→ **Task instructions**
For each line below that holds the word "entry", make a copy.

Stored data
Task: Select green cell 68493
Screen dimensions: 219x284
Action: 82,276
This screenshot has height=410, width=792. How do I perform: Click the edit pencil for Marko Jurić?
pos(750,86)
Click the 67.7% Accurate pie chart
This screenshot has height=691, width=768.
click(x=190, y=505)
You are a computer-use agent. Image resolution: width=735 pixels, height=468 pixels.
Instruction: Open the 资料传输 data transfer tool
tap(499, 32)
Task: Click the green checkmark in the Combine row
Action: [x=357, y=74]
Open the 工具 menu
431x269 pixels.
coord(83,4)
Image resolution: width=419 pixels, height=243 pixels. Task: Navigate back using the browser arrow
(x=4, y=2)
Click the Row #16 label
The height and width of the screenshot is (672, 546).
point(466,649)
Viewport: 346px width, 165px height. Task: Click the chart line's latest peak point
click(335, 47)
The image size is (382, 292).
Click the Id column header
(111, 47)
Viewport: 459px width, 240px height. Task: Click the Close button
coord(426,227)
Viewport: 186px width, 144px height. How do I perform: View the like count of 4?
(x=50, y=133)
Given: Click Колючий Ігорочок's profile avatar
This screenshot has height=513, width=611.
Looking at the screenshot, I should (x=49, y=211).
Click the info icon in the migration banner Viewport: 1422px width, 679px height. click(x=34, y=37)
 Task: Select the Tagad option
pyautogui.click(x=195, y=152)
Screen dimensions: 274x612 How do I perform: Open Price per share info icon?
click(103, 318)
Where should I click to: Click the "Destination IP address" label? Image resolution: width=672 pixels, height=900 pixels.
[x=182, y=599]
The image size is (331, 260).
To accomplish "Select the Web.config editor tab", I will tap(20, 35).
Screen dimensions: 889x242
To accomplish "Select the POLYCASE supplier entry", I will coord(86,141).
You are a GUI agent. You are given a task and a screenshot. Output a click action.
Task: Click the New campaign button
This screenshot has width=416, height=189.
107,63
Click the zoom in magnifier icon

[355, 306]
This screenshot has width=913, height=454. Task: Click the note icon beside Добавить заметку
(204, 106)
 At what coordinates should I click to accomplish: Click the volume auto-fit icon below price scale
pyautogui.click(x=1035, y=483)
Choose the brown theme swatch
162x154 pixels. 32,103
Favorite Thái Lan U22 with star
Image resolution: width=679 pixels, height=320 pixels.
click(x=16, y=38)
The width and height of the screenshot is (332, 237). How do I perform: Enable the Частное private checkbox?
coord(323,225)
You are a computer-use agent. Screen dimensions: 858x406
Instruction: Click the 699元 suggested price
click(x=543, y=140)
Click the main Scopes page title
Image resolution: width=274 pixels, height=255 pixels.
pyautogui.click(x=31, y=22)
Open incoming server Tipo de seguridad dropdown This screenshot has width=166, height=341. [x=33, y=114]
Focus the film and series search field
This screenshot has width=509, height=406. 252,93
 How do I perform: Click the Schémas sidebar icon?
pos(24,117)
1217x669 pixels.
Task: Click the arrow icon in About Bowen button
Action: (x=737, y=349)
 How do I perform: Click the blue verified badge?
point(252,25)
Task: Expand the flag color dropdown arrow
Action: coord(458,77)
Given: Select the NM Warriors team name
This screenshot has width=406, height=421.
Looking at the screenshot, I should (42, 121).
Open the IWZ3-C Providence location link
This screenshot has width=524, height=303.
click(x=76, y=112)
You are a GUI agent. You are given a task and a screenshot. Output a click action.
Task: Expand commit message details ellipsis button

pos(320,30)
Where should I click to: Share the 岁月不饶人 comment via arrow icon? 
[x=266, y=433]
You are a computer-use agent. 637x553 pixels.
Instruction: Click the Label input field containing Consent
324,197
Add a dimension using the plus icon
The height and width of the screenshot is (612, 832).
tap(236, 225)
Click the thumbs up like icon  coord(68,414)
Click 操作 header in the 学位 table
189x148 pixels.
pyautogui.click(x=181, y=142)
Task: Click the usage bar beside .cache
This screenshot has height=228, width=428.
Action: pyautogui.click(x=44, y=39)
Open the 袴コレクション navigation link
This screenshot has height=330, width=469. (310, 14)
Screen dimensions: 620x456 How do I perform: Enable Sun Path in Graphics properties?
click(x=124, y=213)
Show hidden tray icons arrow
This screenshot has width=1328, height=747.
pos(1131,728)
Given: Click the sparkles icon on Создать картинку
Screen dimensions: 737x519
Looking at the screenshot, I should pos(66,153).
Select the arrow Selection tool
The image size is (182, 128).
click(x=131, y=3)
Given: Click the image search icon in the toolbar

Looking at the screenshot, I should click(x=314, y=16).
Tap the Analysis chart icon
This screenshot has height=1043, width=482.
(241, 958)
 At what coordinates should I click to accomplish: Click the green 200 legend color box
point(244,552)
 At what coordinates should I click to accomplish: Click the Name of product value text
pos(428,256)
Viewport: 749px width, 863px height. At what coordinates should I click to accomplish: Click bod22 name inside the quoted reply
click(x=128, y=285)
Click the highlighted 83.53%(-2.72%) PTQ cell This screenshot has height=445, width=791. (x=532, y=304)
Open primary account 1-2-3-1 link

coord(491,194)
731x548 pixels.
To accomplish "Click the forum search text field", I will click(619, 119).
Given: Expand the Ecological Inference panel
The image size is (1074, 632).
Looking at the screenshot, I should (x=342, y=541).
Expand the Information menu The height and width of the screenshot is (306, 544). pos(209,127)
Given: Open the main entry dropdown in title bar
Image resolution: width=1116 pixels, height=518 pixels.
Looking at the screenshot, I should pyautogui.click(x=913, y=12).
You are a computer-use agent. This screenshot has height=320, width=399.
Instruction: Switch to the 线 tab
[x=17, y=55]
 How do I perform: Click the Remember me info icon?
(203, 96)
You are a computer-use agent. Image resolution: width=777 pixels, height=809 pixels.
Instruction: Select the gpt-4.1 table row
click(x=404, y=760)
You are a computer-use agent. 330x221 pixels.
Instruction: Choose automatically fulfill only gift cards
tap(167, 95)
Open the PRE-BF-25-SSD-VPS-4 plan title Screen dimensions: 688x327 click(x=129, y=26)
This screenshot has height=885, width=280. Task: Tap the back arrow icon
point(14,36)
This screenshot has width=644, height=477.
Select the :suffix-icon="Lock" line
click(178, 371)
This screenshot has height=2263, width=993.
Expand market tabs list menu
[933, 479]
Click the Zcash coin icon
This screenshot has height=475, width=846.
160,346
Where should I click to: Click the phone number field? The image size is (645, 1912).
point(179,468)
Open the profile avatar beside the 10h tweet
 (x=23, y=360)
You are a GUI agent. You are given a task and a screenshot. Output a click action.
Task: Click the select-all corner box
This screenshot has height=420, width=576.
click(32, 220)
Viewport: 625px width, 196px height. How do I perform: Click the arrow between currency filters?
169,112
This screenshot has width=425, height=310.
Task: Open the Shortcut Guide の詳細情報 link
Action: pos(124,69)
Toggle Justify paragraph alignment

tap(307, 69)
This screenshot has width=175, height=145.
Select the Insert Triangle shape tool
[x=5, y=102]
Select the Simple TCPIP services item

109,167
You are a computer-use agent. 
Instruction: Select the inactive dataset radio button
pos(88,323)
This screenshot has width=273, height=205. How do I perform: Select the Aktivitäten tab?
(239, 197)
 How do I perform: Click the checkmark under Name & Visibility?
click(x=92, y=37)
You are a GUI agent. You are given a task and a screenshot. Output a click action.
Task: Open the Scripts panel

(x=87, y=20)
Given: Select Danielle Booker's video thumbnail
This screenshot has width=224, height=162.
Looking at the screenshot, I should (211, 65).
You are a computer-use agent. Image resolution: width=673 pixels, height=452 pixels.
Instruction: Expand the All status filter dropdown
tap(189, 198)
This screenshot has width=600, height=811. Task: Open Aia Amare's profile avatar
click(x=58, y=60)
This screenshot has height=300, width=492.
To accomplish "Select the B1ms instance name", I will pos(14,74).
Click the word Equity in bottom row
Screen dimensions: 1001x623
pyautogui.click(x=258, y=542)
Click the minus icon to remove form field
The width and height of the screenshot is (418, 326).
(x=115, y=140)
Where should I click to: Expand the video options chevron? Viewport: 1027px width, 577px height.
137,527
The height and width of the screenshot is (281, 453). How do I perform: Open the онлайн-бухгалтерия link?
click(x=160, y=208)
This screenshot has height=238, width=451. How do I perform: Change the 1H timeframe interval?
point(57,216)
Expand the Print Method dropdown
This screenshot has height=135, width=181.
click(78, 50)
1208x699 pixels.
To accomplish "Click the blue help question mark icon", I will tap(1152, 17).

→ **Finished exercise**
To accomplish "Select the POLYCASE supplier entry", I will coord(86,141).
Given: Open the main entry dropdown in title bar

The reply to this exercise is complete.